Monday, August 20, 2012

The making of a peplum top: pattern review

Pattern: Peplum top Burda 8/2012 113-114

Size: 34

Alterations: omitted the sleeves, finished armholes with bias stripes; added satin binding to the neckline instead of finishing with facing. Pattern correction - fitting the shoulder line.

Fabric: sheer crepe (I think) it is not too slippery, does not fray too much either and was easy to work with. I had about 1.2m 115cm wide originally, and there is still some (about a fat quarter) fabric left to be used as a nice detail somewhere.

Time to complete: about 4-5 hours from tracing the pattern to a finished garment

Sewing Process and Challenges: I found this pattern to be very easy to sew, the instructions were quite good and I had absolutely no issues during the process.

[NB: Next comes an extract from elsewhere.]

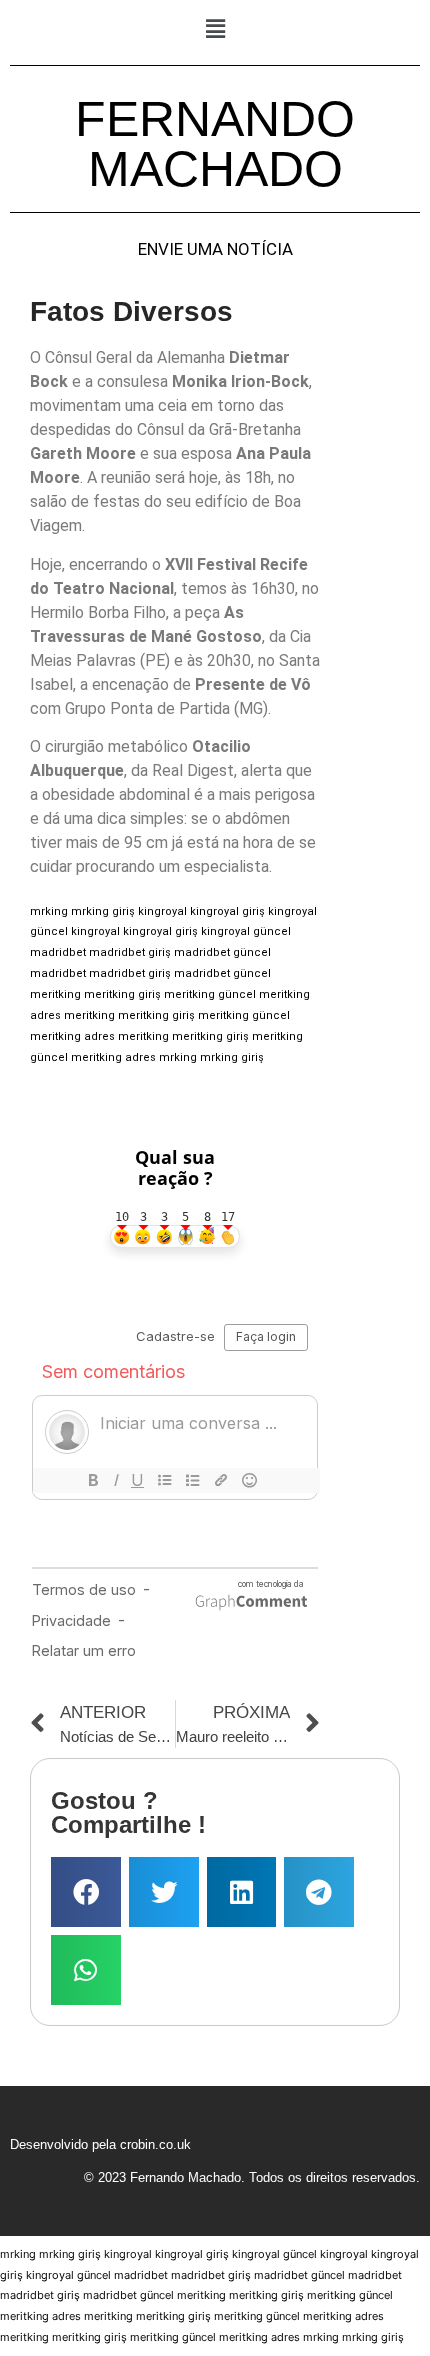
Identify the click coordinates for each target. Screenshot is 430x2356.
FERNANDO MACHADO (215, 144)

I liked the fact that inserting the invisible zip was suggested before sewing up the shoulder and side seams, it makes perfect sense and so much handier to do.

As my fabric was very light, I interfaced the centre back seams before sewing with a stay tape:

As the fabric doesn't really fray too much, I trimmed it to the edge of the interfacing tape:

 Then I sew the invisible zipper following a tutorial- Invisible zipper insertion from pattern~scissors~cloth

 The result is a very neat invisible zipper- and so easy. Is it even there?

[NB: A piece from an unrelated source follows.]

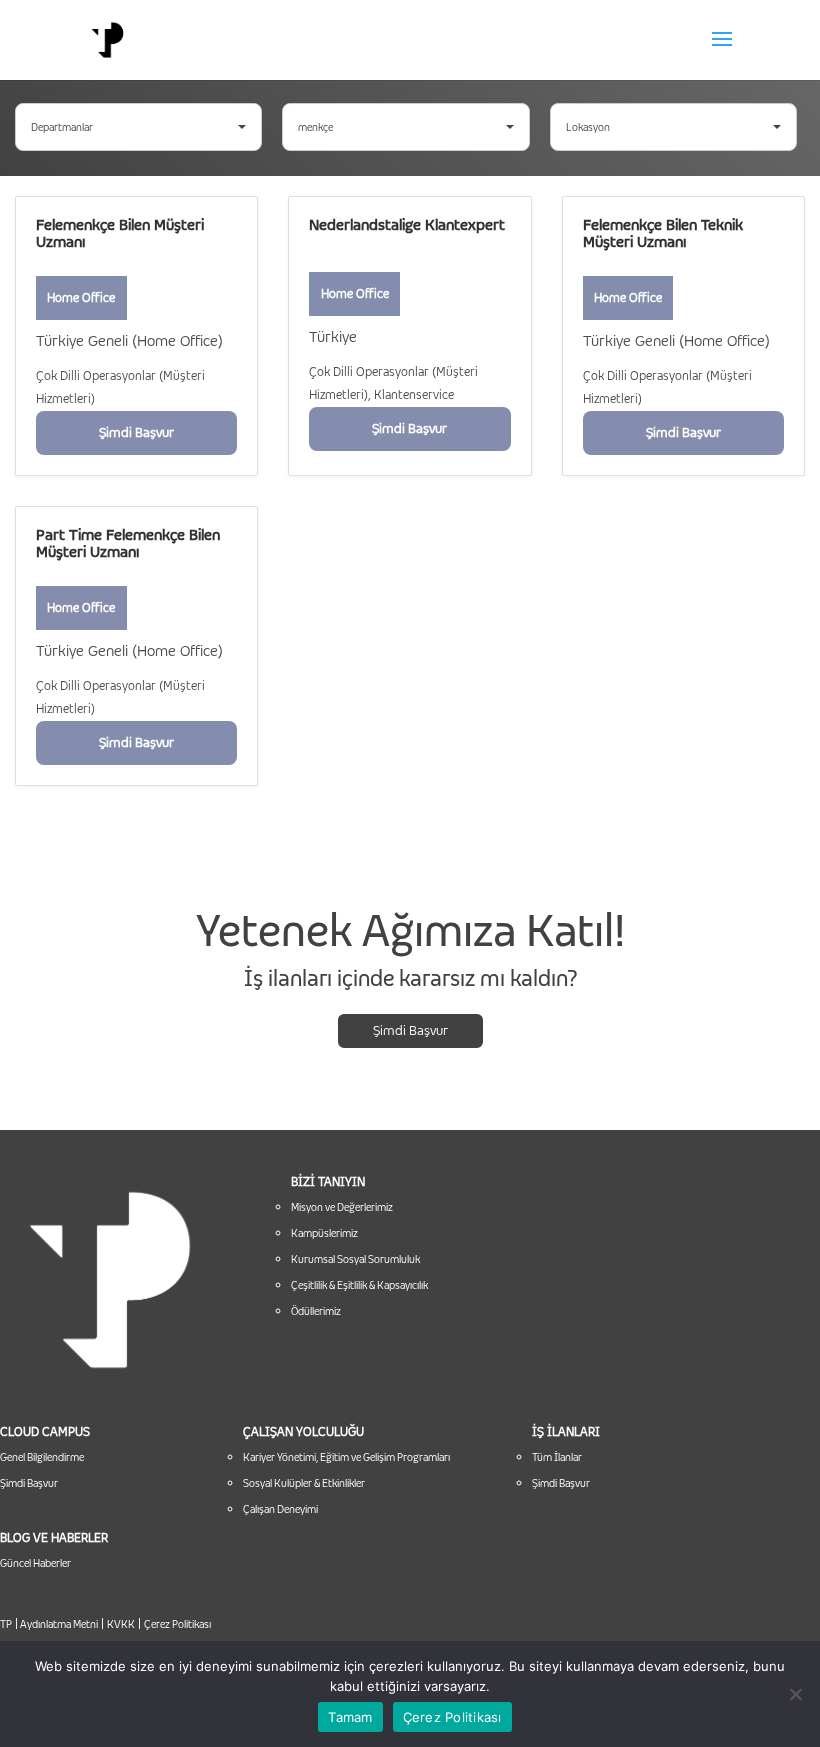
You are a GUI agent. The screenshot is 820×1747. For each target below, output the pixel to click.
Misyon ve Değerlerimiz (342, 1207)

after machine basting the shoulders and the sides, the first fitting was quite satisfactory, the only adjustment was lowering the shoulder line at the armholes. As I decided not to sew sleeves for this version, all I had to do is to pin the excess and sew a new seam accordingly:

Hemming this top was a dream- unlike chiffons and silks, this fabric was very easy to press and it was not slippery at all to sew. So I presses the hem allowance to the inside and ran a row of straight stitches a few millimeters from the edge.

Then I simply cut the allowance excess close to the hem:

I wanted to add something different to the top and when the white satin bias tape caught my eye, I knew this was the answer! To prepare the bias tape, i always stretch it with a hot steamy iron. ( A handy tip is to pin the edge of the tape to the ironing board cover…

 and then pull the tape and stretch it to the maximum, running a steamy iron over it (see how much more narrow it becomes? I also press a curve into it, to help hold the curvy shape:

 I loved the contract between the main fabric and the white satin:

I then stay stitched the collar and armholes and then applied the bias tape to the neckline. At first, i wanted to decorate the armholes the same way too, but later i decided that less is definitely more in this case and simply used bias stripes of the main fabric to finish the sleeves.

The result is my new top: I love it paired with narrow trousers and very very very high heels!